CEO Dave Morin, a Facebook alum, says the dinner-party philosophy remains but users can now share their comings and goings with up to 150 friends, up from the original 50.

With the new version available this week, a year after its debut, Path aims to be more than a sharing application. It wants to be a digital journal that documents your days with a push of a button.

Morin describes it as “a slightly social experience.” You’re not just updating it to share your day with others; you’re recording your life for yourself.

“The idea has always been to give you a trusted place to share with your close friends and family,” Morin said. “Now that the (mobile phone) is the accessory you have in your hand all the time, it’s become a journal.”

Path began as an iPhone application for sharing photos and videos. Users later got the ability to add one of five emoticons to their friends’ photos.

The new version lets users post music and tell everyone where they are, with whom and whether they are awake or asleep.
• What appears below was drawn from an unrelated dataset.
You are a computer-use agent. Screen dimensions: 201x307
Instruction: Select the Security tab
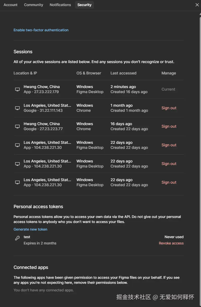coord(84,5)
It’s also compatible with Android-running phones for the first time. And, it includes technology that allows the application to make updates on its own, as long as the user agrees to it, or opts in.
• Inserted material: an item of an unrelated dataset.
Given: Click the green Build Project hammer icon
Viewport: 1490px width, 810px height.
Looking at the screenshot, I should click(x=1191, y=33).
For example, if you fly to Minneapolis, the application can track you with GPS and post this when you land: “Arrived in Minneapolis, it’s 6:06 p.m. Mostly cloudy and 50 degrees.” The location updates are neighborhood and city specific but will not pin an actual location.

Morin says the auto-updates make it easier for users to share richer content without much effort. And, while the details may seem personal, your network is only of close friends and family.

The update retains strict privacy controls, which Morin says is key to making people comfortable with sharing, especially in the wake of high-profile debates over privacy issues at Facebook.

On Tuesday, the government announced a proposed settlement with Facebook over “unfair and deceptive” business practices. The pact requires the company to get people’s approval before changing how it shares their data.

The new version of Path integrates larger social networks Facebook, Twitter and Foursquare, allowing status updates to those sites from the Path application.

Morin says the San Francisco-based startup has enough funding for its next stage and just hired its 20th employee. Path has more than 1 million users.”

Read more here.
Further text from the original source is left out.